Exercise details
When a line below contains the string "agent", show that line.

Data for this exercise
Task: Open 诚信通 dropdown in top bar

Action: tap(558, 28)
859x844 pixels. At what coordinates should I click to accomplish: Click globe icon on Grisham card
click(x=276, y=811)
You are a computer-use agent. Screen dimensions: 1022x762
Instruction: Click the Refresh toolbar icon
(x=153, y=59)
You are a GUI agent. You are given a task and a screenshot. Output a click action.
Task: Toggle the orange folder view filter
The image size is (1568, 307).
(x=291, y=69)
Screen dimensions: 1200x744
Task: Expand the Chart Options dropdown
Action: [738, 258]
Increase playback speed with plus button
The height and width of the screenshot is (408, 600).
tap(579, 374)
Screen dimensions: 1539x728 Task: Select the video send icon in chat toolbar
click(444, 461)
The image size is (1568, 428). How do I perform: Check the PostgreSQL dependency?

Written solution
You are a computer-use agent. Screen dimensions: 1022x762
You are a GUI agent. You are given a task and a screenshot. Output a click action.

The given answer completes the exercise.